Even Relativism is Relative

Published April 2, 2012

Commentary Magazine

In his Weekly Standard cover story on Allan Bloom’s book “The Closing of the American Mind” 25 years later, Andrew Ferguson writes of Bloom, “As well as anyone then or now, he understood that the intellectual fashion of materialism of explaining all life, human or animal, mental or otherwise, by means of physical processes alone had led inescapably to a doctrinaire relativism that would prove to be a universal corrosive.”

Ferguson adds,

The crisis was—is—a crisis of confidence in the principle that serves as the premise of liberal education: that reason, informed by learning and experience, can arrive at truth, and that one truth may be truer than another. This loss of faith had consequences and causes far beyond higher ed. Bloom was a believer in intellectual trickle-down theory, and it is the comprehensiveness of his thesis that may have attracted readers to him and his book.
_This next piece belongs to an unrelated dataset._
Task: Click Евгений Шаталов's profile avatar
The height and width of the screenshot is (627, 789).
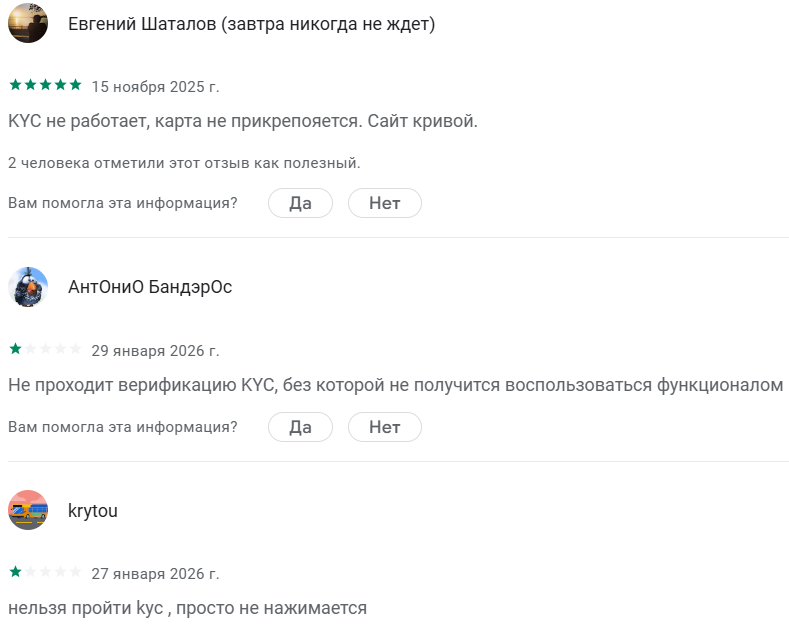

The coarsening of public manners, the decline in academic achievement, the general dumbing down of America—even Jerry Springer—had a long pedigree that Bloom was at pains to describe for a general reader.

“[College students] are united only in their relativism,” he wrote. “The relativity of truth is not a theoretical insight but a moral postulate.”
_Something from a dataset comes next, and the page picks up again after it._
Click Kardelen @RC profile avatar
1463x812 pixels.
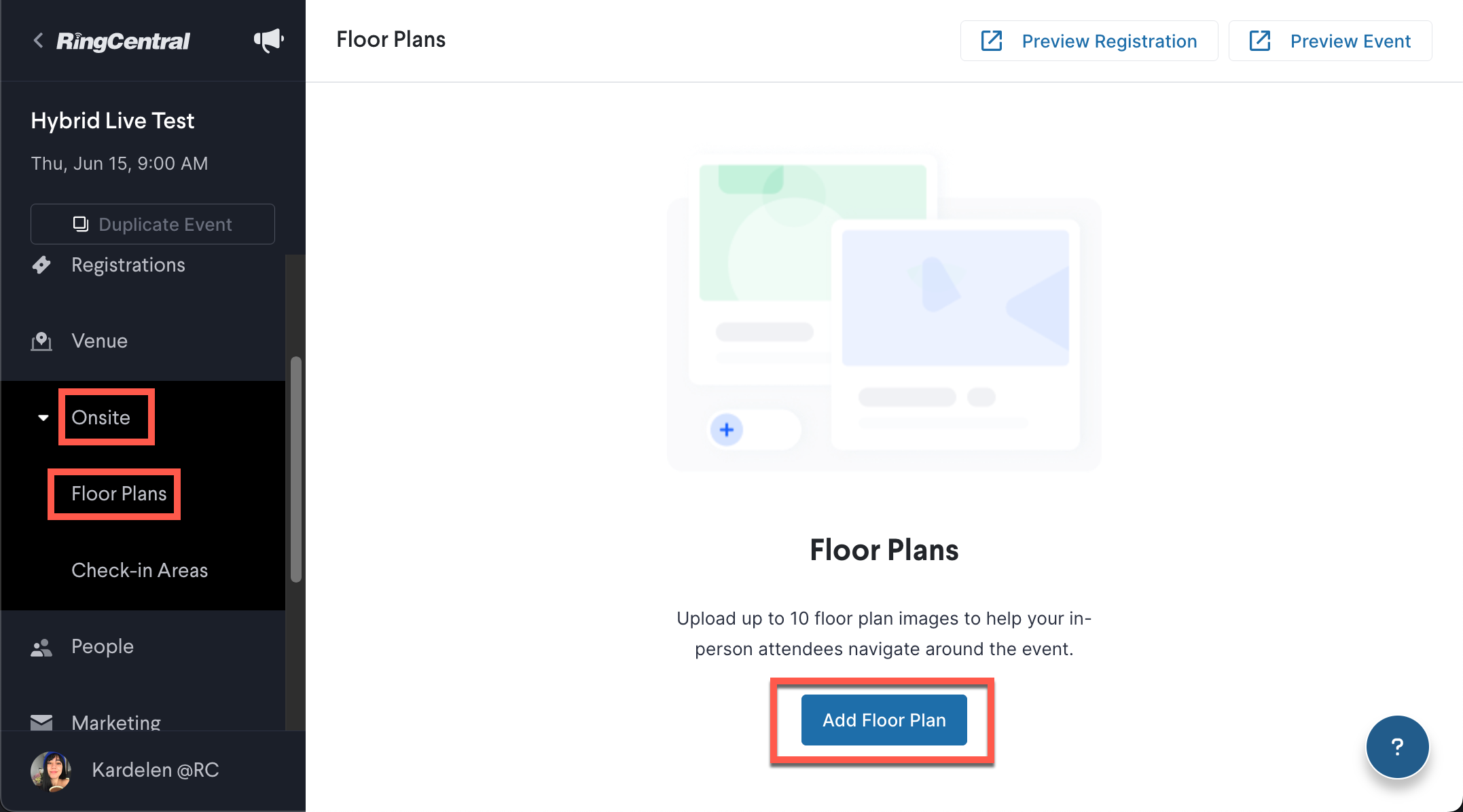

Relativism, in fact, was the only moral postulate that went unchallenged in academic life…What follows when a belief in objectivity and truth dies away in higher education? In time an educated person comes to doubt that purpose and meaning are discoverable…he doubts, finally, that they even exist.

I think Professor Bloom was only partially right. It’s quite true that an unwillingness to believe in objective moral truth is widespread in the academy and among those on the left—but only on certain issues. On other matters -gay rights and same-sex marriage, race-based affirmative action, a constitutional right to an abortion, gun control, Enhanced Interrogation Techniques, Guantanamo Bay, rendition, the right to a Palestinian state, anthropological global warming, the Tea Party v. the Occupy Wall Street movement, Rush Limbaugh v. Sandra Fluke, and others—those on the left don’t believe truth is relative. They believe, in fact, that their positions are right, moral, and objectively true and better. If a social conservatives debates a social liberal on gay marriage, the odds are quite high that the latter will not say to the former, “Your values are as good as mine. Truth is relative. Who am I to judge?” If you ask liberals “whose truth?” they will gladly tell you, “my truth.”

The problem is that many modern-day liberals can’t quite tell you why their truth is superior to the one embraced by conservatives. They might invoke fairness, though without being able to anchor it in anything permanent or normative. But they are not relativistic or especially tolerant of views they consider to be unenlightened, benighted, and primitive. Quite the opposite, in fact. Ask liberal New York Times columnists about Rick Santorum’s social views and you’ll get more than a shrug of the shoulders.

Their relativism, then, is selective, a moral postulate in some circumstances but not others. It turns out that even relativism is little more than an instrument to advance an ideology.

Peter Wehner is a senior fellow at the Ethics and Public Policy Center.